━━━━━ PÁGINA ━━━━━
Impressionante o amadorismo generalizado.
Entre Legislativo e
Judiciário, o clima também está longe do entendimento. Hugo Motta
(Republicanos-PB) deixou correr solta a votação da suspensão da ação penal
contra o deputado Alexandre Ramagem (PL-RJ) e, a reboque, de todos os
denunciados pela trama golpista no governo Jair Bolsonaro, alheio à flagrante
inconstitucionalidade da medida. Motta parece ter jogado para a plateia,
adotando a manjada estratégia de dar uma no cravo e outra na ferradura. Como já
havia segurado o projeto da anistia aos condenados do 8 de Janeiro, achou por
bem deixar passar o outro.
Na prática, jogou a bomba
para o outro lado da Praça dos Três Poderes, para que o Supremo Tribunal
Federal dê a palavra final. Luís Roberto Barroso entregou a batata quente ao
presidente da Primeira Turma, Cristiano Zanin, que marcou sessão do colegiado para
decidir sobre o trancamento da ação penal.
Reservadamente, os ministros
ironizam e minimizam o impacto da suspensão aprovada pela Câmara, dizendo que
ela é “inócua” ou até “anedótica”. Certamente a decisão da Turma usará palavras
mais polidas para desconsiderar a decisão dos deputados e seguir com a ação —no
máximo aceitando suspender dois crimes menores, cometidos depois da diplomação
de Ramagem, e só para o deputado, obviamente.
Nesse quadro em que todo
mundo fala e ninguém tem razão, nada de importante anda. As propostas do
governo pegam pó nos escaninhos do Congresso, as “entregas” de Lula não chegam
à população, e os Poderes seguem se acotovelando em cada vez mais assuntos. Nem
sinal de fumaça (ou bandeira) branca.
━━━━━
> _INSTRUÇÃO DADA_
Com base no texto sobre o atrito entre Legislativo e Judiciário, explique, por favor, por que Hugo Motta deixou passar a votação da suspensão da ação penal contra Alexandre Ramagem.
━━━━━ REGISTROS ━━━━━
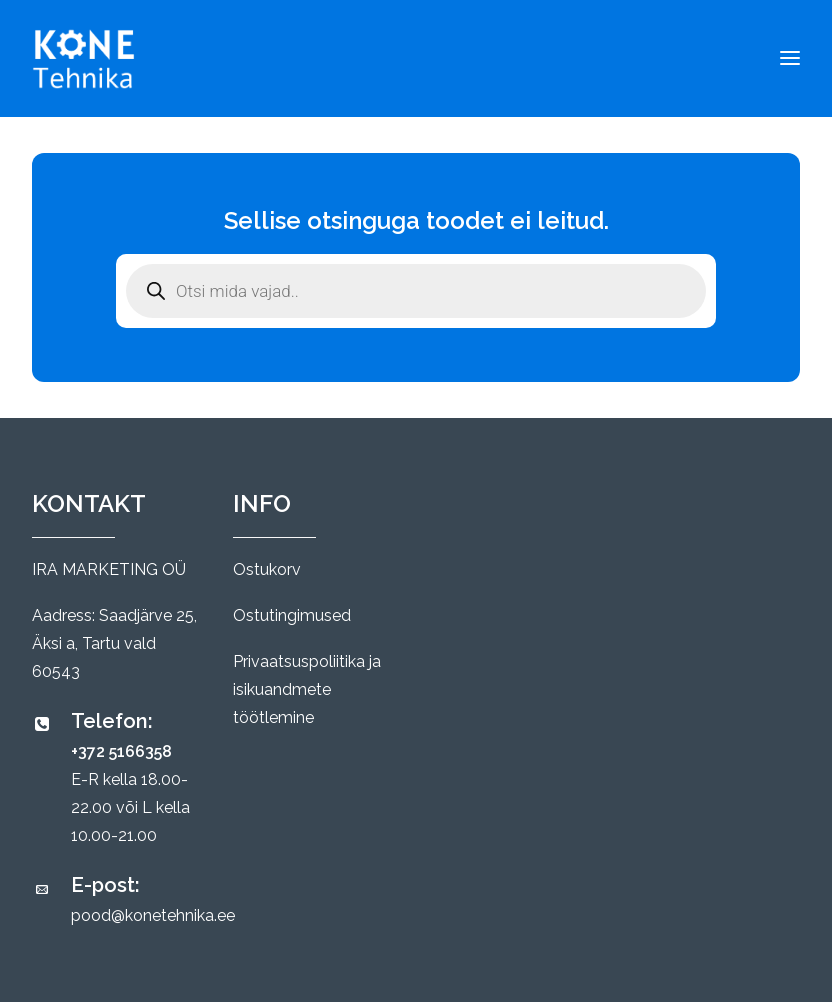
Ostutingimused (292, 615)
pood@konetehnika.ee (153, 915)
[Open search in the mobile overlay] (416, 291)
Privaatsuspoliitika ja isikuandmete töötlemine (307, 689)
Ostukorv (267, 569)
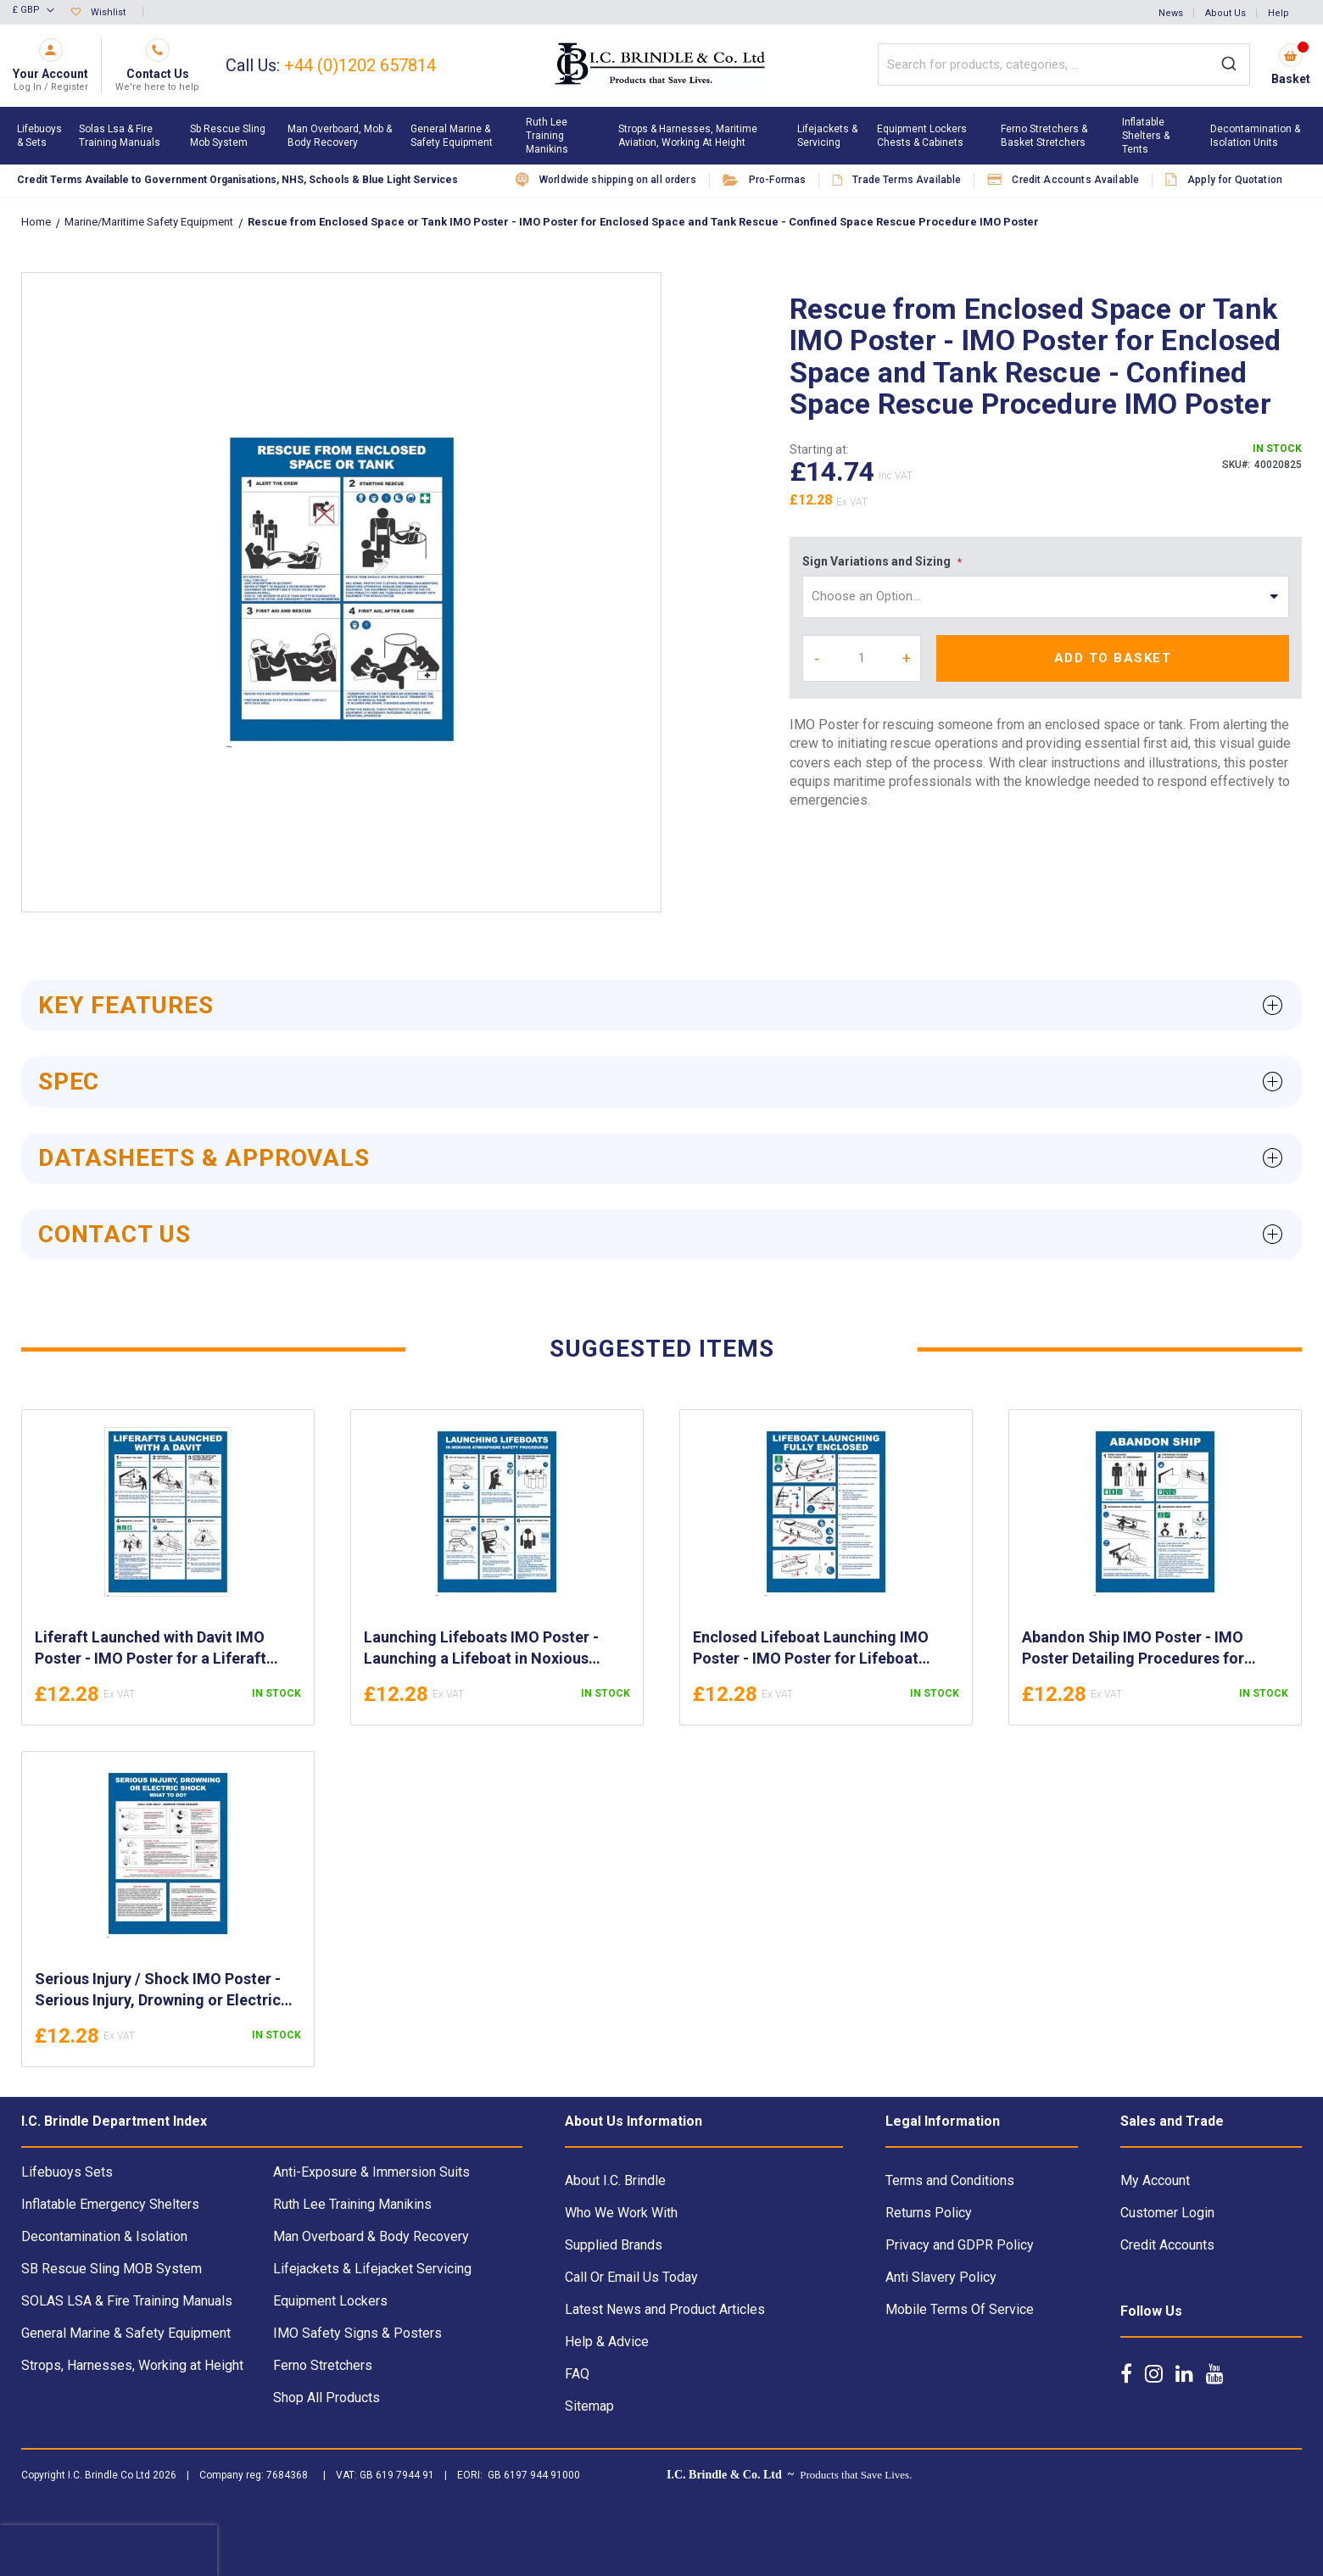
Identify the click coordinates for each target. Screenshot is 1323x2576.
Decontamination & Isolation (104, 2236)
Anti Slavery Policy (940, 2277)
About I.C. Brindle (615, 2180)
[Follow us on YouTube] (1215, 2373)
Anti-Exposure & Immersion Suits (371, 2172)
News (1170, 13)
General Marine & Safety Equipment (126, 2333)
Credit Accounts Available (1075, 180)
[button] (33, 11)
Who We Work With (621, 2213)
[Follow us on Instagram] (1154, 2373)
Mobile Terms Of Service (959, 2309)
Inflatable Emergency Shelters (110, 2204)
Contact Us (114, 1234)
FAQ (577, 2374)
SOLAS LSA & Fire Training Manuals (126, 2301)
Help (1278, 13)
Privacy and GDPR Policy (959, 2245)
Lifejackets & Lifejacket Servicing (372, 2269)
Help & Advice (607, 2341)
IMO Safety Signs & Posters (357, 2333)
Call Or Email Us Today (631, 2277)
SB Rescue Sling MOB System (111, 2269)
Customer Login (1167, 2213)
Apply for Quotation (1234, 180)
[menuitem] (39, 135)
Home (37, 221)
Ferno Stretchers (322, 2365)
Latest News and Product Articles (665, 2309)
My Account (1155, 2180)
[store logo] (661, 65)
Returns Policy (928, 2213)
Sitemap (589, 2406)
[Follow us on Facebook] (1126, 2373)
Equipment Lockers (330, 2301)
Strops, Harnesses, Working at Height (132, 2365)
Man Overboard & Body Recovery (371, 2236)
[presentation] (108, 2550)
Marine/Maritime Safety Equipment (150, 221)
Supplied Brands (613, 2245)
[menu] (661, 135)
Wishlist (108, 12)
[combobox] (1064, 64)
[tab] (661, 1005)
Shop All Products (326, 2397)
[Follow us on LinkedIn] (1184, 2373)
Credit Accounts (1167, 2245)
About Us (1225, 13)
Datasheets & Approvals (204, 1158)
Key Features (126, 1005)
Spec (68, 1082)
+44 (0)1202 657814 (360, 65)
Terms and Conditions (949, 2180)
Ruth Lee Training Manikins (352, 2204)
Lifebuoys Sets (67, 2172)
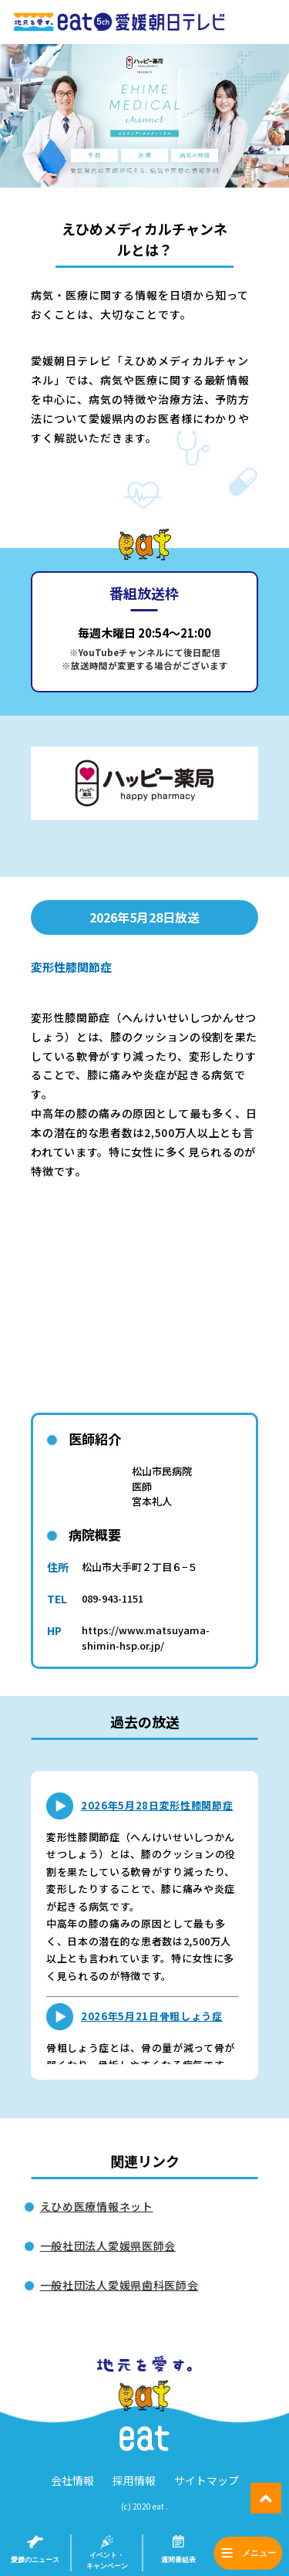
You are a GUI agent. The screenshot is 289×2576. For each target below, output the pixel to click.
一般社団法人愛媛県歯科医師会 (119, 2285)
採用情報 (134, 2480)
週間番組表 (178, 2560)
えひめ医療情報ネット (96, 2206)
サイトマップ (206, 2480)
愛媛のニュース (35, 2560)
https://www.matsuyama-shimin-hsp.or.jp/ (146, 1638)
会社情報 (72, 2480)
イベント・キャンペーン (107, 2560)
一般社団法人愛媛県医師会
━━━━━
> _RESPOSTA DO EXERCÍCIO_
Motta adotou a estratégia de dar uma no cravo e outra na ferradura. Como já havia segurado o projeto da anistia aos condenados do 8 de Janeiro, achou por bem deixar passar o outro.